How, exactly, do you lose weight while maintaining progressive ideals about body image?

In the last year and a half, I’ve lost 60 pounds. I’ve done a fair amount of writing about it, here on AlterNet and on my own blog: about the politics and cultural issues of weight loss, the psychological and sexual and weird emotional stuff connected with it, my changing and conflicted thoughts about the fat- acceptance movement and its ideals of accepting our bodies the way they are.

But I know that when people talk about weight loss, all that political and cultural crap is, for most people, only of moderate interest. When you’ve lost weight, what most people want to know is, “How did you do it?”

So here, for anyone who’s interested in losing weight or maintaining weight loss, are the nuts-and-bolts details: the specific “how-to” of my so-far successful effort to lose weight and maintain weight loss in an evidence- based manner, while retaining my feminist ideals and my resistance to body fascism. (And for anyone who’s not interested in losing weight — that’s totally cool.

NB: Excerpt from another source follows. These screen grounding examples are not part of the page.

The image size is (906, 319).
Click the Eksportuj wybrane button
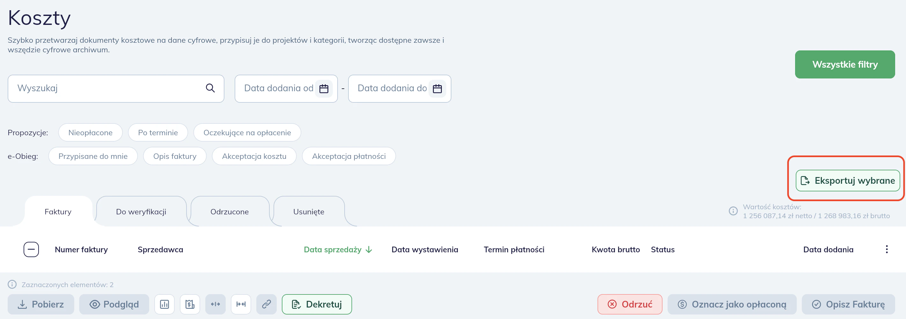(x=847, y=180)
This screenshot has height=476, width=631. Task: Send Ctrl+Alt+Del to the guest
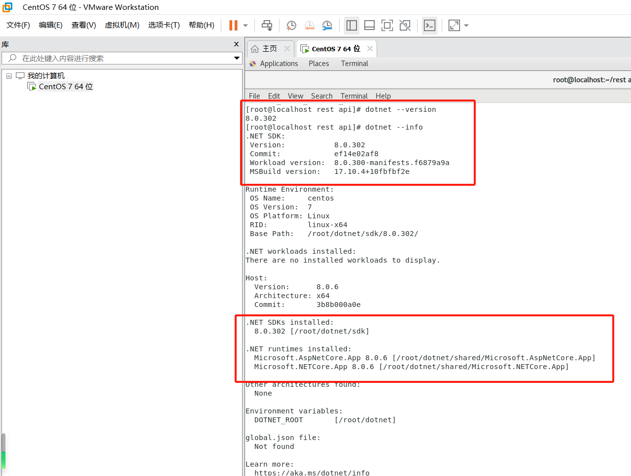[267, 25]
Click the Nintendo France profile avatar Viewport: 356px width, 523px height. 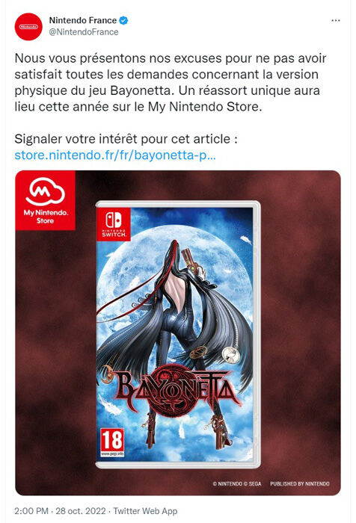[x=28, y=27]
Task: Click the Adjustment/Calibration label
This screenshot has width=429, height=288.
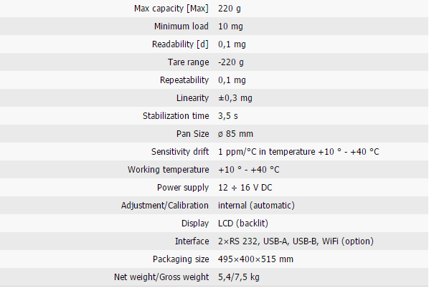Action: point(165,206)
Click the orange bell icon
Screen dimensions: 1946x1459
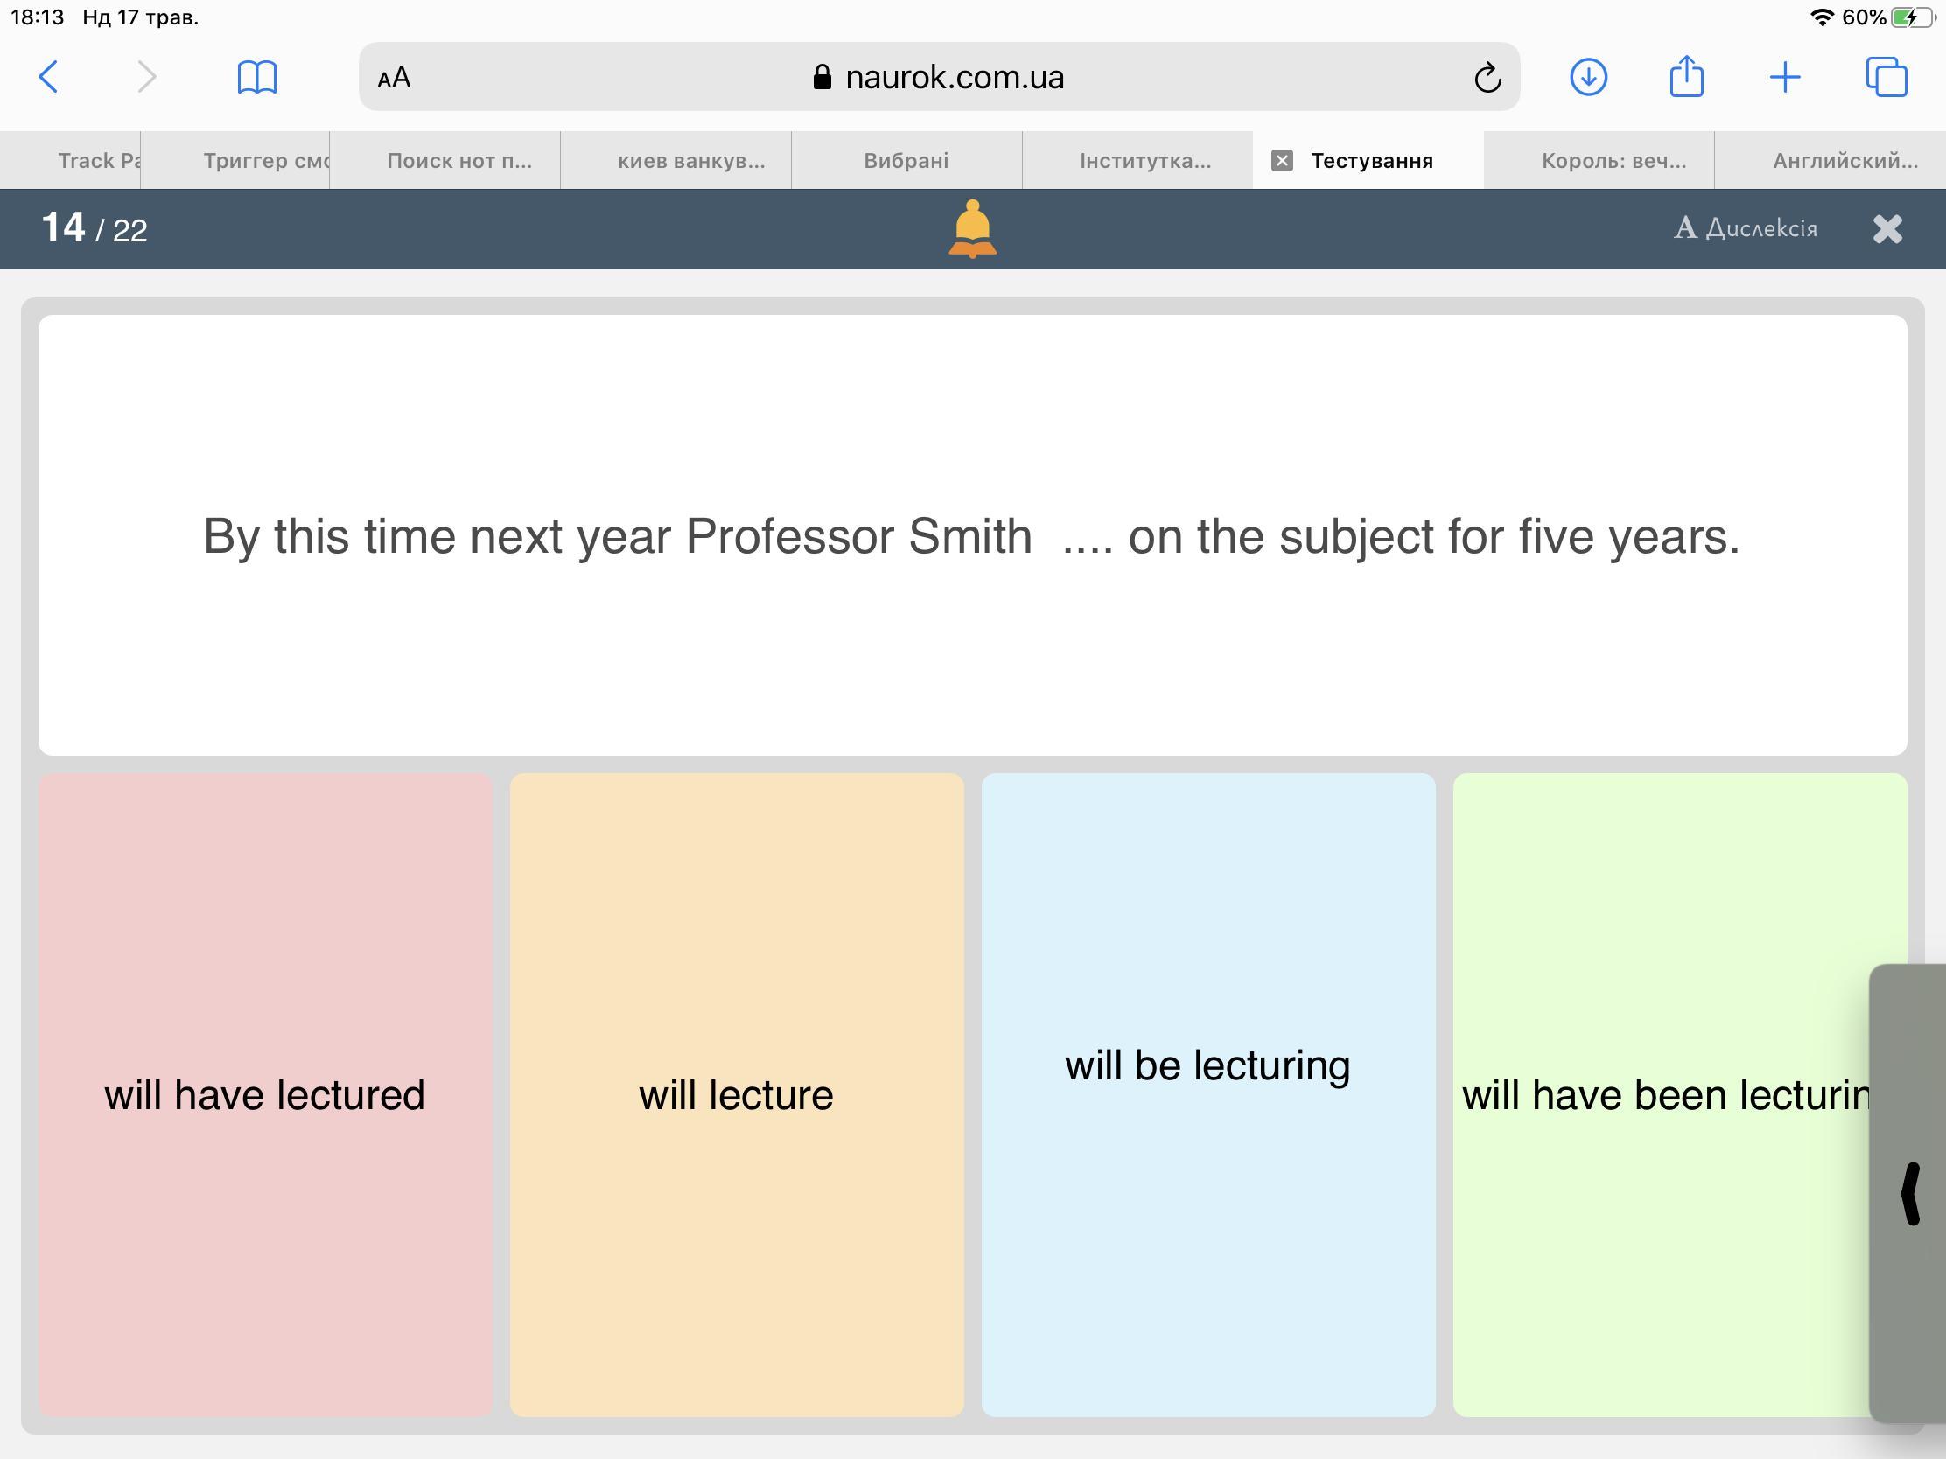pyautogui.click(x=972, y=229)
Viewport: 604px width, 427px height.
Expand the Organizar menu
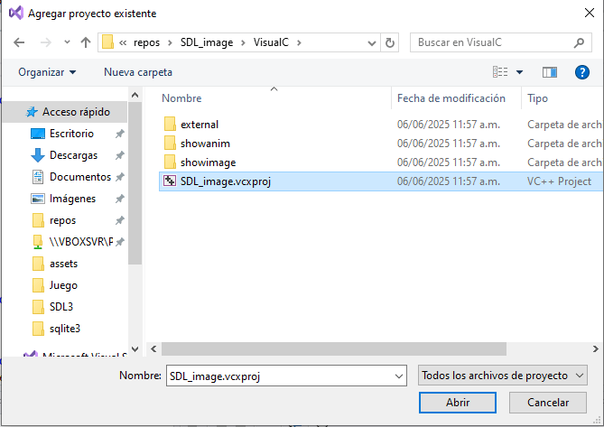coord(47,71)
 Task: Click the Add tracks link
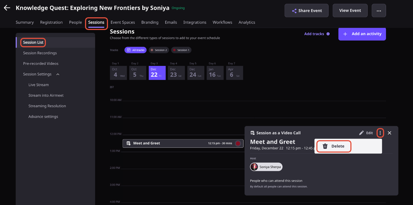314,34
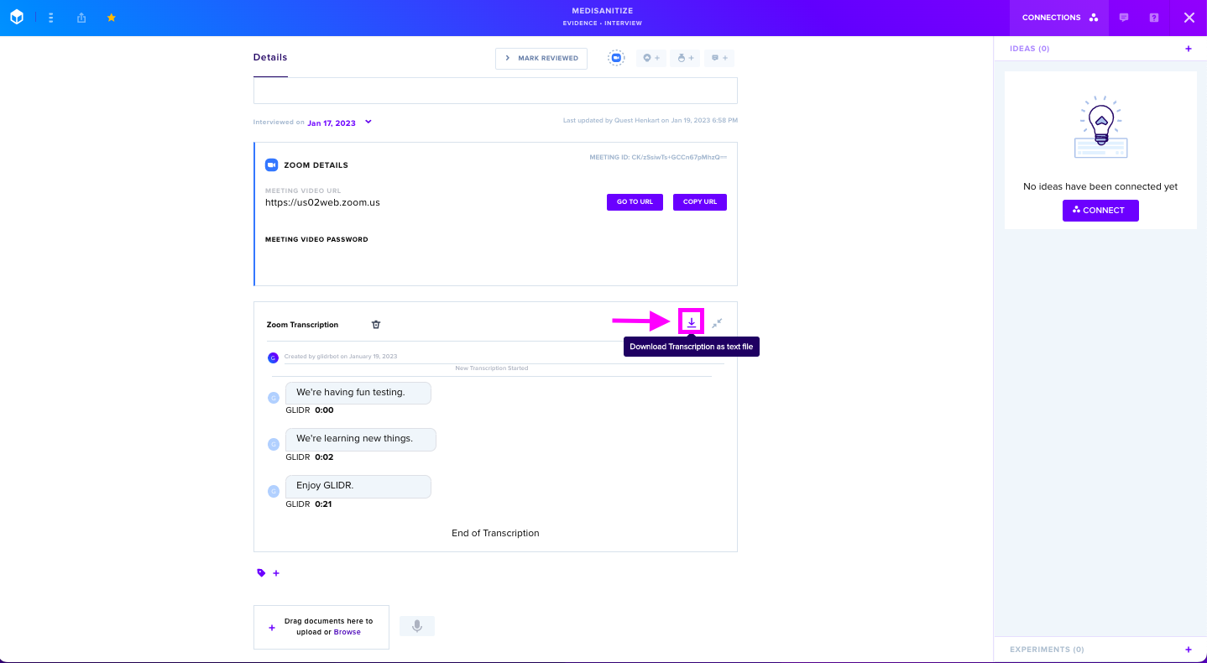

I’m not evangelizing for weight loss for everyone. The cost/ benefit analysis of weight loss is different for everyone, and I completely support fat people who are genuinely happy with their bodies and aren’t interested in losing weight. I just also happen to support fat people who do want to lose weight, and who want to do it in a healthy and sustainable way. Our bodies, our right to decide.)

I’ll tell you right now: This isn’t a diet in any traditional sense. I’m not going to tell you that I eat twelve meals a day every two hours, or that I limit myself to six servings of pork a week, or that I only eat plankton and spelt and a vodka martini on the full moon. What I’m going to talk about is practical strategies that have helped me lose weight… and emotional/ psychological strategies that have helped me stay on track with the practical strategies.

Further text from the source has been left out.